• EXERCISE INSTRUCTIONS:
Word for word, give the data again without its pictures.

════════════════════

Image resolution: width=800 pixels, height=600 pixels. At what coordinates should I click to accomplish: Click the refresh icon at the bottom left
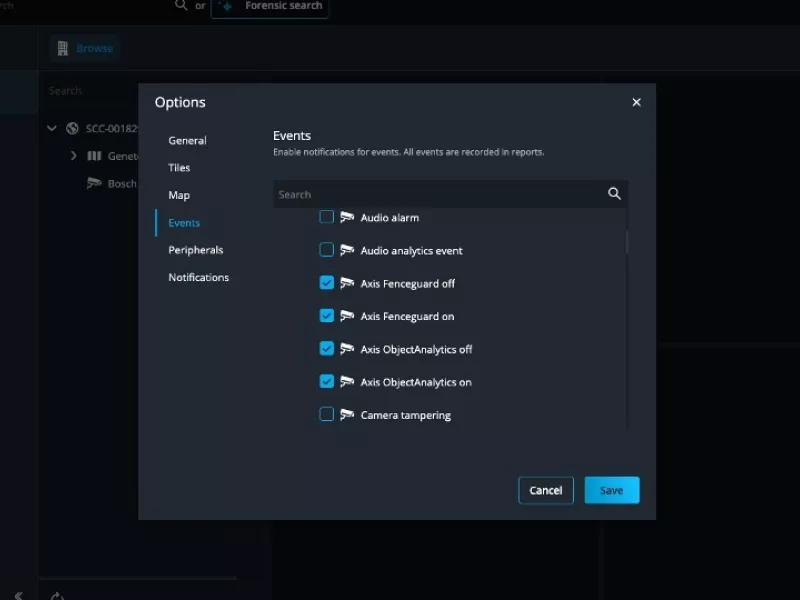tap(57, 594)
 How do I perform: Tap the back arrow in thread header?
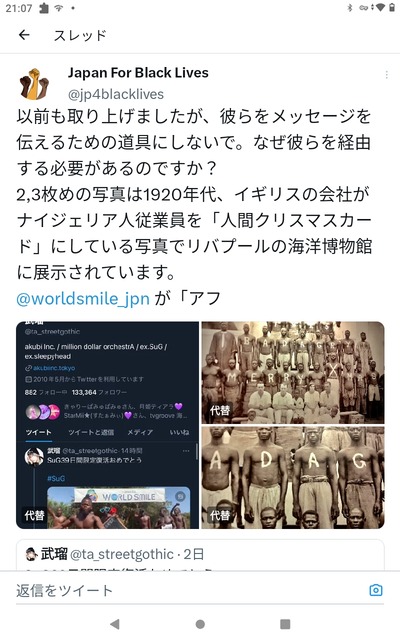[24, 35]
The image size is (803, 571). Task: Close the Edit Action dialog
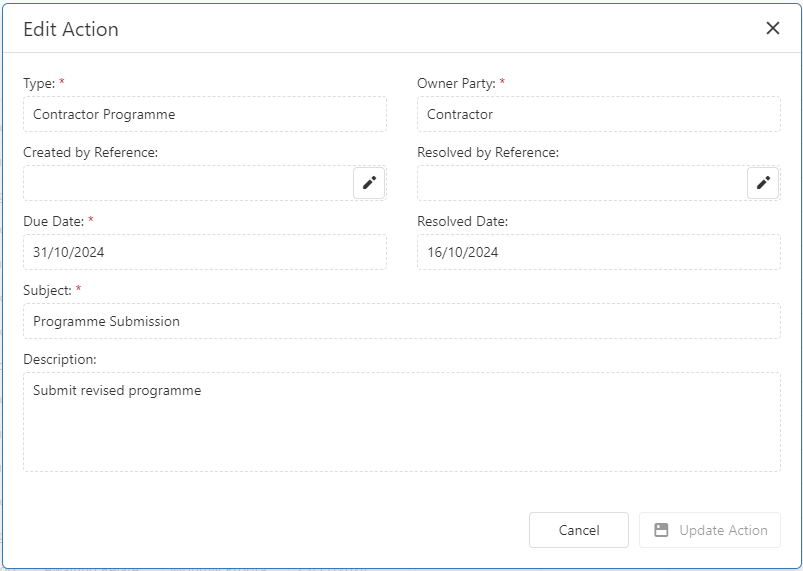tap(773, 28)
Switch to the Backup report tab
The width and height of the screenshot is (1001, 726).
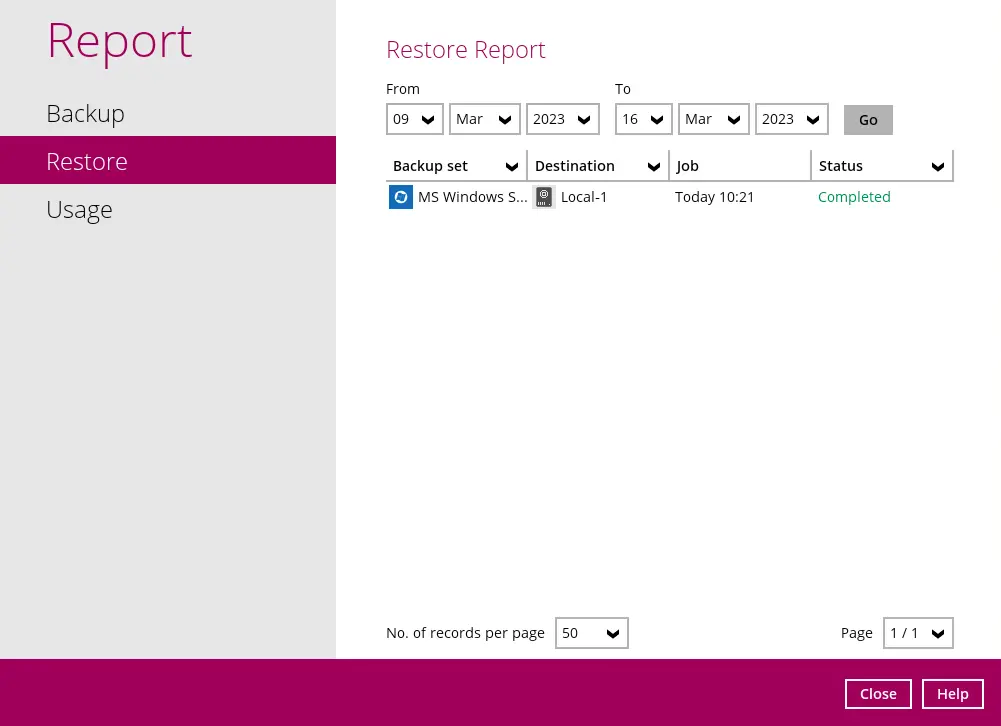[x=86, y=114]
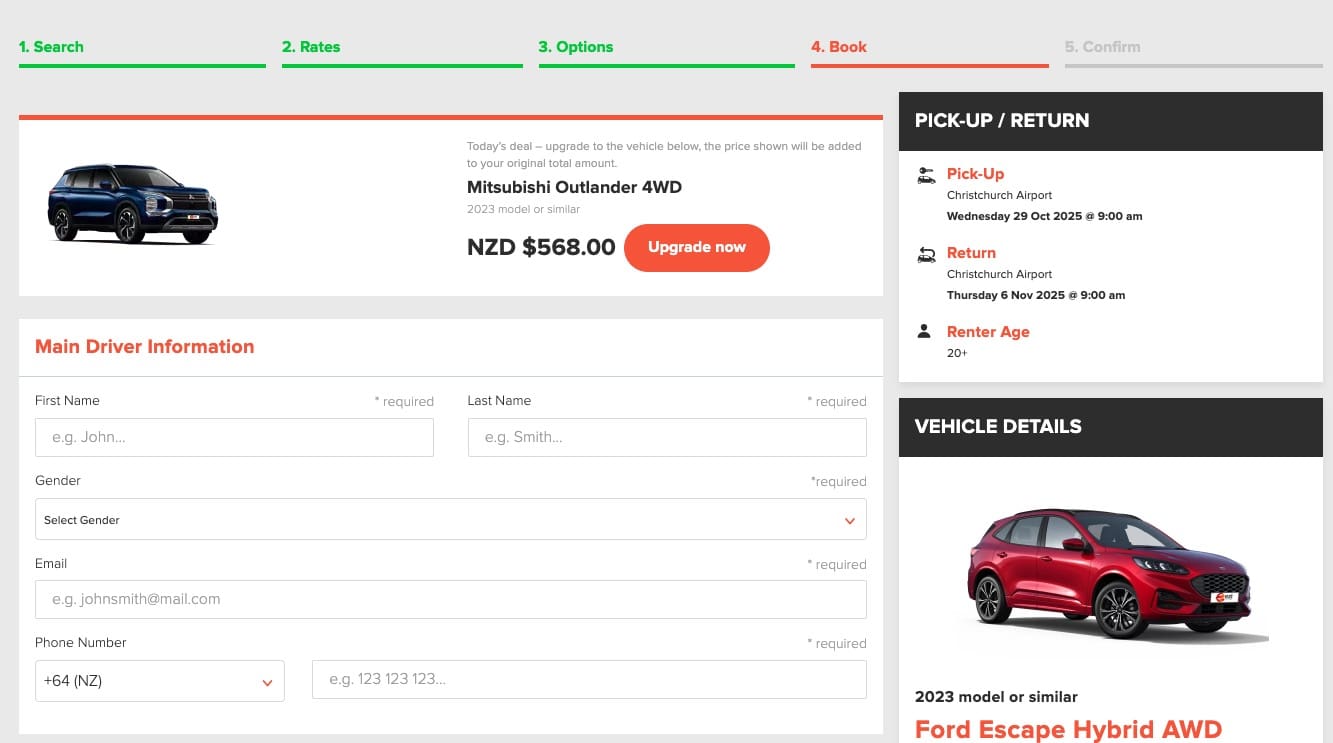Click the red Ford Escape vehicle image
The image size is (1333, 743).
pyautogui.click(x=1110, y=575)
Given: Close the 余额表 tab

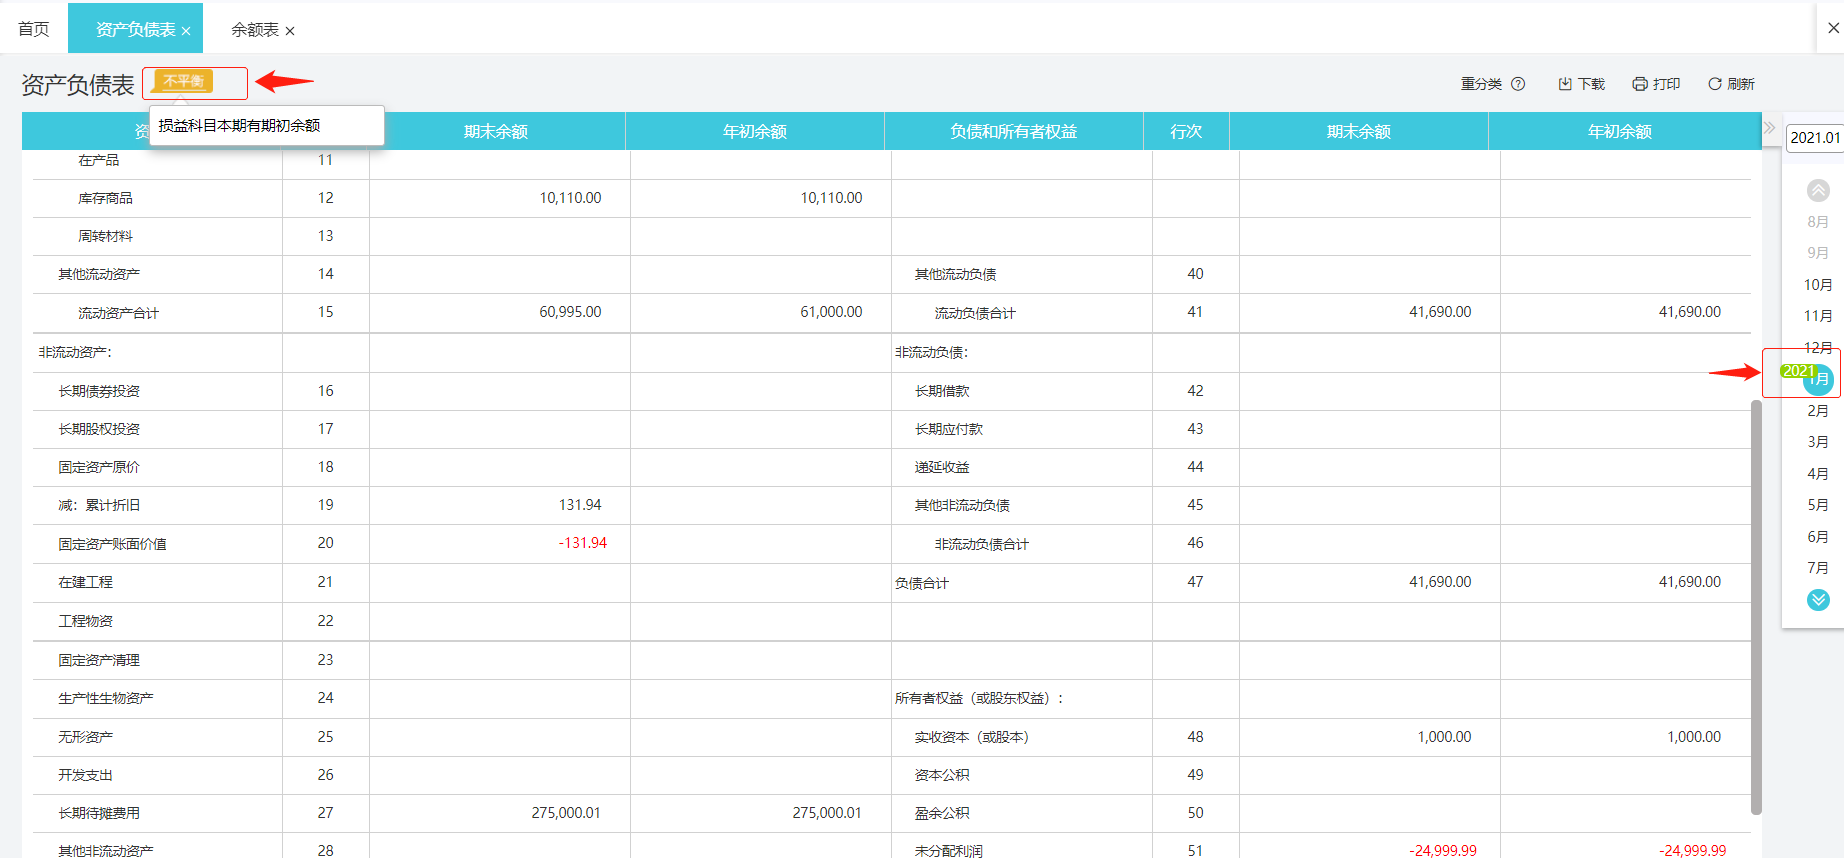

════════════════════

• RESULT OF THIS EXERCISE:
Image resolution: width=800 pixels, height=600 pixels. At what coordinates should I click to accomplish: Click the refresh icon at the bottom left
tap(57, 594)
 How do I perform: Tap the back arrow in thread header?
[24, 35]
The image size is (803, 571). Task: Close the Edit Action dialog
tap(773, 28)
Switch to the Backup report tab
The width and height of the screenshot is (1001, 726).
[x=86, y=114]
Click the red Ford Escape vehicle image
The image size is (1333, 743).
pyautogui.click(x=1110, y=575)
Given: Close the 余额表 tab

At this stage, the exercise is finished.